╭──
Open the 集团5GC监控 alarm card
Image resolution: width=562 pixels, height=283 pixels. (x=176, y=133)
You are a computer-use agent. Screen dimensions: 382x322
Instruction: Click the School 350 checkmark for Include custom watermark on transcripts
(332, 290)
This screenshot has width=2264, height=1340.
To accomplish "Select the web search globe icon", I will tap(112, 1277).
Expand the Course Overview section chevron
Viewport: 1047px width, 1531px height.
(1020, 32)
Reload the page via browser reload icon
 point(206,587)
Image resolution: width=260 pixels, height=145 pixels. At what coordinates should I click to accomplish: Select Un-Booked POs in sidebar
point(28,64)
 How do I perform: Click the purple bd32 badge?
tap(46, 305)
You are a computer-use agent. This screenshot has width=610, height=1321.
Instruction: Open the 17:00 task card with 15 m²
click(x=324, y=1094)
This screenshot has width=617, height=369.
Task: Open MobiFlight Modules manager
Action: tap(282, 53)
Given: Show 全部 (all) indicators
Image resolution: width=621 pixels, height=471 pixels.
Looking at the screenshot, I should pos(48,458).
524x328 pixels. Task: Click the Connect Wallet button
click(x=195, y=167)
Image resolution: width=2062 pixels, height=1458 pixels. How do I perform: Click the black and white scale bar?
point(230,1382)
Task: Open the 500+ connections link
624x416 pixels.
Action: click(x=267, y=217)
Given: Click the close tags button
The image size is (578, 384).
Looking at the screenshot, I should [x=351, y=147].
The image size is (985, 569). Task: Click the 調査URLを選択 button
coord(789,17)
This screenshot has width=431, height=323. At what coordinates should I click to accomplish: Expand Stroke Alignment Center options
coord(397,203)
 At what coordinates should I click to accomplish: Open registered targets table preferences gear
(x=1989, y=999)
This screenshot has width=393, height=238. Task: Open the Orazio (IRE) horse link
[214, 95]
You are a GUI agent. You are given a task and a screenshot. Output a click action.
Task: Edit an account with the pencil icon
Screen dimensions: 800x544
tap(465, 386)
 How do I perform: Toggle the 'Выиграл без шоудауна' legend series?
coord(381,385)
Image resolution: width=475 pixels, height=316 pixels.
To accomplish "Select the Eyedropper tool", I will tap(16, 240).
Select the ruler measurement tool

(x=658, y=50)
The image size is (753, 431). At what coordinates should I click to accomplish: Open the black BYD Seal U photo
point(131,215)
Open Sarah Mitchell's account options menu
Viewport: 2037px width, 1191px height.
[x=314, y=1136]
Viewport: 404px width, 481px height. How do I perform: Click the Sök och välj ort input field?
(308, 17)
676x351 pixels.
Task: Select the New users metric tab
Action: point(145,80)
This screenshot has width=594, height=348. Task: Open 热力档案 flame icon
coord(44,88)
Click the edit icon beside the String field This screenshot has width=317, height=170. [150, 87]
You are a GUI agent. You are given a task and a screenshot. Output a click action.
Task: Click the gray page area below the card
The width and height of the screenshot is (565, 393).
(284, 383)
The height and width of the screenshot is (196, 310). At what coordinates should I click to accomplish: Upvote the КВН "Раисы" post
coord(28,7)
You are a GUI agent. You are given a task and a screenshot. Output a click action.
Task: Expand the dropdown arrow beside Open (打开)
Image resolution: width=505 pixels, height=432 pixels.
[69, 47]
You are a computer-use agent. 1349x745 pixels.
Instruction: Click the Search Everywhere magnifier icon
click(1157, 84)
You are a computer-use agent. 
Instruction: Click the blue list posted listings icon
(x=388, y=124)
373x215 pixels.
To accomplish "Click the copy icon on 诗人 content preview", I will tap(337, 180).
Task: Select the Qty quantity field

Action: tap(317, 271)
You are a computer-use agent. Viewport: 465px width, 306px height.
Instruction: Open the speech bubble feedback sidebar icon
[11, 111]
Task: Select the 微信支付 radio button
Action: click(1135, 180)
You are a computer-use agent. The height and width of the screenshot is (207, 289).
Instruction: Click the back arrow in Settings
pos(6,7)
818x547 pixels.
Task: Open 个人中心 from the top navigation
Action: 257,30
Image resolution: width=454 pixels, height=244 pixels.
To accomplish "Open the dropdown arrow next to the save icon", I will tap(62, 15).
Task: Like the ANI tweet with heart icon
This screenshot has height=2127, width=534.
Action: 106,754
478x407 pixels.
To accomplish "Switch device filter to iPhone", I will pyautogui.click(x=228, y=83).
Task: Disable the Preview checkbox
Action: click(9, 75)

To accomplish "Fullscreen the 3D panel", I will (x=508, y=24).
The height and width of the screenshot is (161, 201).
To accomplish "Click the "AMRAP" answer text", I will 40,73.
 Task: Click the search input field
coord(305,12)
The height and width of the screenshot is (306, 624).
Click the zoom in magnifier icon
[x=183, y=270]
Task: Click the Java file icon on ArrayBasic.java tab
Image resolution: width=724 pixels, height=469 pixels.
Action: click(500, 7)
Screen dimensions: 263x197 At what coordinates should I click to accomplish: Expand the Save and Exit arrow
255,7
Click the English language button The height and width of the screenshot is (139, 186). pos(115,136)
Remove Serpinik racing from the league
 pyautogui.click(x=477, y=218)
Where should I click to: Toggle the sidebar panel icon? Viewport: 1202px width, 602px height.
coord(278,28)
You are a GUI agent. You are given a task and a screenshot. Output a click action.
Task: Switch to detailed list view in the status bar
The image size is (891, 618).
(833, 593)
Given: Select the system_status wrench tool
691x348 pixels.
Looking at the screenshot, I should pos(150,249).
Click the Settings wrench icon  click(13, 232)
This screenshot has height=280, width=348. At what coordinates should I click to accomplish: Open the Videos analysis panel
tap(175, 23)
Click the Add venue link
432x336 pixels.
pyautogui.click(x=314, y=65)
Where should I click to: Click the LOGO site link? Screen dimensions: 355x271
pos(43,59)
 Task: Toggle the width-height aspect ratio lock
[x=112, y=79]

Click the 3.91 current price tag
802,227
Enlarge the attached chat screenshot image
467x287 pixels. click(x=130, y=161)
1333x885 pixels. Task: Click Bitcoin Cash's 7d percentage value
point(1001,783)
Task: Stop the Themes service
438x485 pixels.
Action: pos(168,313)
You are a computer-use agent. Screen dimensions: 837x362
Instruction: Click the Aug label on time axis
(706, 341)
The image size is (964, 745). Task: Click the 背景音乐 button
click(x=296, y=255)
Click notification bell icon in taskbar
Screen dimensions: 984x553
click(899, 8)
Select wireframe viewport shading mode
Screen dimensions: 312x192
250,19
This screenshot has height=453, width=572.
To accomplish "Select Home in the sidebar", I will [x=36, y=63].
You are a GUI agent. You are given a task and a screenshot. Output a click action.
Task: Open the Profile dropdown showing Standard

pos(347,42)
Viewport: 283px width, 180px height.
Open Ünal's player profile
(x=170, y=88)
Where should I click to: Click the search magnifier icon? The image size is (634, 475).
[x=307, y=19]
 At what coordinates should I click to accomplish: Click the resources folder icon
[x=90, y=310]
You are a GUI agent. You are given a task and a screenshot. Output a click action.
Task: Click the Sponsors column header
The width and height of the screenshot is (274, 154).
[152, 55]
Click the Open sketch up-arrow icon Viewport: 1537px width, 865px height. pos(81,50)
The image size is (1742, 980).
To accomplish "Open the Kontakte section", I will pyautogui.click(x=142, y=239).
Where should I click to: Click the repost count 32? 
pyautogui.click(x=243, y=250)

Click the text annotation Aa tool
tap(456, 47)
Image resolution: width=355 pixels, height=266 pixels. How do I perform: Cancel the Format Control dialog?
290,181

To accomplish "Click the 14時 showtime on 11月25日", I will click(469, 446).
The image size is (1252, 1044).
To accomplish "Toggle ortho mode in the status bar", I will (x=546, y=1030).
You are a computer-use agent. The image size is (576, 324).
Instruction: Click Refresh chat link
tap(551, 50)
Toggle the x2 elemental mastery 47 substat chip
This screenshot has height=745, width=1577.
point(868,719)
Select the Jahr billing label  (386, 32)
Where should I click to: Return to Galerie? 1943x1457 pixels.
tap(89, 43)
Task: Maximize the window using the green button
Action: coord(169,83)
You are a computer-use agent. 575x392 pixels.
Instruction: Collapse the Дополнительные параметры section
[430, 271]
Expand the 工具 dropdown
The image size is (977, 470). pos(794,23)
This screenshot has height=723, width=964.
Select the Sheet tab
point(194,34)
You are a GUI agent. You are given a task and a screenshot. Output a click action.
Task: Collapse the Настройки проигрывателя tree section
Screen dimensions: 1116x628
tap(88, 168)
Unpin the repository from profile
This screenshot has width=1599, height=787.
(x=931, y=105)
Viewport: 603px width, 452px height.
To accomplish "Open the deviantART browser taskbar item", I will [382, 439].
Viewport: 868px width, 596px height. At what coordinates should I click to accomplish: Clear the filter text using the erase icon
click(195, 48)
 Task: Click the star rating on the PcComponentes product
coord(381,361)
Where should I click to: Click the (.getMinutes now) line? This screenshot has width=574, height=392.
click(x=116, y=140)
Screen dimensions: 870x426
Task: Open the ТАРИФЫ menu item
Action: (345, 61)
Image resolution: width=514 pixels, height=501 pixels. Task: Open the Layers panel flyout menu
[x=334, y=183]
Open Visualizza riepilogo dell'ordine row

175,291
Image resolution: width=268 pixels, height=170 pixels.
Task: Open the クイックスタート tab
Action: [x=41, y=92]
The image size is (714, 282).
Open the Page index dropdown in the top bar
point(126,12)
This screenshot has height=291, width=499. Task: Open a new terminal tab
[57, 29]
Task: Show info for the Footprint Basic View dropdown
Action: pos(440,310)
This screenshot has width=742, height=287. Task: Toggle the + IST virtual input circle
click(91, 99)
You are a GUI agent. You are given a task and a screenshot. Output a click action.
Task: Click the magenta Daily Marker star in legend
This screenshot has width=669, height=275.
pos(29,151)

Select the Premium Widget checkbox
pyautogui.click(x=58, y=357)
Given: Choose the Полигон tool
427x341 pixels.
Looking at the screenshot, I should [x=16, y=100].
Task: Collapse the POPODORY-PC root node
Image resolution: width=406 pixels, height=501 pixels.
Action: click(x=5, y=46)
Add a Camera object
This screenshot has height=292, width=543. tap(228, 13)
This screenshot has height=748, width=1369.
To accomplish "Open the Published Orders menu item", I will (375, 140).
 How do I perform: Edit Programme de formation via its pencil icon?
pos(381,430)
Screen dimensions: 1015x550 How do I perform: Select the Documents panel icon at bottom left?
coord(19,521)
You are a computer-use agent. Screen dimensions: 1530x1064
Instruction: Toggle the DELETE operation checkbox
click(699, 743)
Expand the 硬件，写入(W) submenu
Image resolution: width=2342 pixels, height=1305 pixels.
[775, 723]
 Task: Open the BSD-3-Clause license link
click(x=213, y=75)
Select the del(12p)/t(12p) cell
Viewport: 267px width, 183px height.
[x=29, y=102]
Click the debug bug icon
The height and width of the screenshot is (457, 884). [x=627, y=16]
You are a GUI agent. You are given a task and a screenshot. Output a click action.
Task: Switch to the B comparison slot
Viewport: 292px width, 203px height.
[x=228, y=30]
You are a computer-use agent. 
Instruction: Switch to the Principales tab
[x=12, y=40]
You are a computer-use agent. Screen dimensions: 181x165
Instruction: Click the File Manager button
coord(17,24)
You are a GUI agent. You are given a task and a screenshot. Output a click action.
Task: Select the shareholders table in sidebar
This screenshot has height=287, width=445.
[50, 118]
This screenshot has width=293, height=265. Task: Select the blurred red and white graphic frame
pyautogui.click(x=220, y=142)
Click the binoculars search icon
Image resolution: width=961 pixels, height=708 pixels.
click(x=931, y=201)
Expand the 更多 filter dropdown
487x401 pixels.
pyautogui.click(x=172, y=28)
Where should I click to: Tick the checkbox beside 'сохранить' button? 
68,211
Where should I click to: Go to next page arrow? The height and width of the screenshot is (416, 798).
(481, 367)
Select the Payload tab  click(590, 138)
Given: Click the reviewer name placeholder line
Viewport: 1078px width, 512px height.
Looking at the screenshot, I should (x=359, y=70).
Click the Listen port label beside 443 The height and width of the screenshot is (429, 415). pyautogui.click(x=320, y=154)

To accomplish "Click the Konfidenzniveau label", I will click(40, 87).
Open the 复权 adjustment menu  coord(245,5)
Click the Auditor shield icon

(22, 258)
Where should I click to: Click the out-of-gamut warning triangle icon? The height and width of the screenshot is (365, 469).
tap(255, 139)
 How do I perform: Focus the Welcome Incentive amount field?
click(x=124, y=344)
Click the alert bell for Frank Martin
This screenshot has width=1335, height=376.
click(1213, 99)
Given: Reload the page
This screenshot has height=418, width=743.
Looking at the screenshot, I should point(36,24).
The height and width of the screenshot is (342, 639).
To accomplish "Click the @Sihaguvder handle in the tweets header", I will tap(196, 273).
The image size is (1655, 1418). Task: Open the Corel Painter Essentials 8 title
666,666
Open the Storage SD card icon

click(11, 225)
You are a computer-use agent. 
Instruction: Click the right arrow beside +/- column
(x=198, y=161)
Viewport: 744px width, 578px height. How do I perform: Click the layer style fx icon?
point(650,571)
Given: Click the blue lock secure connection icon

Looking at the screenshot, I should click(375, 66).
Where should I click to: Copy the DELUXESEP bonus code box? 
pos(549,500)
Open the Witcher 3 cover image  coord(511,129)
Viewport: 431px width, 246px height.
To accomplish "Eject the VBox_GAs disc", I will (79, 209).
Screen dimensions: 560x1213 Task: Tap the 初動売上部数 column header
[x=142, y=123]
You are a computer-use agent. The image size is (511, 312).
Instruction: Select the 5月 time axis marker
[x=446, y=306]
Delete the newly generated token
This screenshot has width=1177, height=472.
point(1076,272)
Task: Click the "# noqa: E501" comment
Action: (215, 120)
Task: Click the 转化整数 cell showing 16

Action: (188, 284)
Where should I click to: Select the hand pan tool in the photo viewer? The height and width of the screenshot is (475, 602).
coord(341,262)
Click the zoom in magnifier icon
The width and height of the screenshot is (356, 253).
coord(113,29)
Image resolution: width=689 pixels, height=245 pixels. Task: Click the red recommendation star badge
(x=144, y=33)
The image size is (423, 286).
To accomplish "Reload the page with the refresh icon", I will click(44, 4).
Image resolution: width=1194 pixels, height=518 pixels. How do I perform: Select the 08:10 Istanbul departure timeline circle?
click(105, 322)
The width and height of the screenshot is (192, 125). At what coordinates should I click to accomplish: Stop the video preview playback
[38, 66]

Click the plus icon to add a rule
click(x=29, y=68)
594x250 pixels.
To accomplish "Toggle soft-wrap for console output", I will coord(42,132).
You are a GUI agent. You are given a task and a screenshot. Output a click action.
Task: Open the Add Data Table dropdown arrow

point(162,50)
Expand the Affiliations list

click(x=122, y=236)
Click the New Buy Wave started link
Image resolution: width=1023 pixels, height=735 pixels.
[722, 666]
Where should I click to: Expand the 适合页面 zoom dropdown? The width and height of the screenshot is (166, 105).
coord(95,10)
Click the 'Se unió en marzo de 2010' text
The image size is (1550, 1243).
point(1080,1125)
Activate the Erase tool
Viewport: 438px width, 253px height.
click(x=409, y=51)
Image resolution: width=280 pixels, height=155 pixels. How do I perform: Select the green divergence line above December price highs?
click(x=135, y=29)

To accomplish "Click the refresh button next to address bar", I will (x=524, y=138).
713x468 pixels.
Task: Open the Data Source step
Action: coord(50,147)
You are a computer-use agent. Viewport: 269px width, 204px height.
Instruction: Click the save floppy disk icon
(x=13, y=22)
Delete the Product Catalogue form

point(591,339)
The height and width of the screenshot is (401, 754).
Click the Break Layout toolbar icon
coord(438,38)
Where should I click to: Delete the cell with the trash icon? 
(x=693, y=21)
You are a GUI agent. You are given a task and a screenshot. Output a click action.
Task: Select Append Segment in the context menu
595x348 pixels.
╰──
* TASK DETAILS
Copy the records exactly as they appear, starting at the line that contains "Given: Choose the Полигон tool" and ending at the line that contains "coord(19,521)".

* SOLUTION
Given: Choose the Полигон tool
427x341 pixels.
Looking at the screenshot, I should [x=16, y=100].
Task: Collapse the POPODORY-PC root node
Image resolution: width=406 pixels, height=501 pixels.
Action: click(x=5, y=46)
Add a Camera object
This screenshot has height=292, width=543. tap(228, 13)
This screenshot has height=748, width=1369.
To accomplish "Open the Published Orders menu item", I will (375, 140).
 How do I perform: Edit Programme de formation via its pencil icon?
pos(381,430)
Screen dimensions: 1015x550 How do I perform: Select the Documents panel icon at bottom left?
coord(19,521)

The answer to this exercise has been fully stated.